When the trial judge has identified possible jury bias as the ground for his mistrial order, his “determination is entitled to special respect.” Id. at 510, 98 S.Ct. at 833. In this case, the trial judge ordered a mistrial because he felt the actions of defendant Cushing “during the course of this trial would render the continuance of it unfair to the remaining defendants.” Even assuming that the trial judge is in the best position to assess the prejudicial impact of trial events on the jury and, therefore, deserving of our deference, he “must always temper the decision whether or not to abort the trial by considering the importance to the defendant of being able, once and for all, to conclude his confrontation with society through the verdict of a tribunal he might believe to be favorably disposed to his fate.” United States v. Jorn, 400 U.S. 470, 486, 91 S.Ct. 547, 557, 27 L.Ed.2d 543 (1971) (plurality opinion), quoted in Arizona v. Washington, 434 U.S. at 514, 98 S.Ct. at 834. Our duty as a reviewing court is to assure ourselves that the trial judge engaged in a “scrupulous exercise of judicial discretion” in making the decision that a mistrial was necessary. United States v. Jorn, 400 U.S. at 485, 91 S.Ct. at 557.
In Arizona v. Washington, where a mistrial was declared due to possible jury bias based upon improper opening argument by defense counsel, the Supreme Court reviewed the record surrounding the mistrial declaration to determine whether the judge had exercised sound discretion. The Court found that' the trial judge did not act precipitately but rather proceeded with caution after the prosecutor moved for a mistrial, at first denying the motion. Moreover, before finally ruling the following day that a mistrial was necessary, the judge gave both counsel an opportunity to present extensive argument on the need for a mistrial, during which defense counsel urged the less drastic alternative of curative instructions.
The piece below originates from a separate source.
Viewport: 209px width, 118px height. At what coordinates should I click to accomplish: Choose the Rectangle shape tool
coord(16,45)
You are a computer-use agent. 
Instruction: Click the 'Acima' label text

Id. at 514-15 n.34, 98 S.Ct. at 834-35 n.34. In short, by hearing counsel and avoiding a hasty decision, thus “evincing a concern for the possible double jeopardy consequences of an erroneous ruling, . . . the trial judge acted responsibly and deliberately, and accorded careful consideration to respondent’s interest in having the trial concluded in a single proceeding.” Id. at 515-16, 98 S.Ct. at 835.
Embracing both these factors — consideration of alternatives and consultation with counsel — is the amount of time devoted by the judge to the mistrial decision. A precipitate decision, reflected by a rapid sequence of events culminating in a declaration of mistrial, would tend to indicate insufficient concern for the defendant’s constitutional protection. United States v. Jorn, 400 U.S. at 487, 91 S.Ct. at 558; Grandberry v. Bonner, 653 F.2d at 1015-16; United States v. Starling, 571 F.2d at 941. See Arizona v. Washington, 434 U.S. at 515, 98 S.Ct. at 835.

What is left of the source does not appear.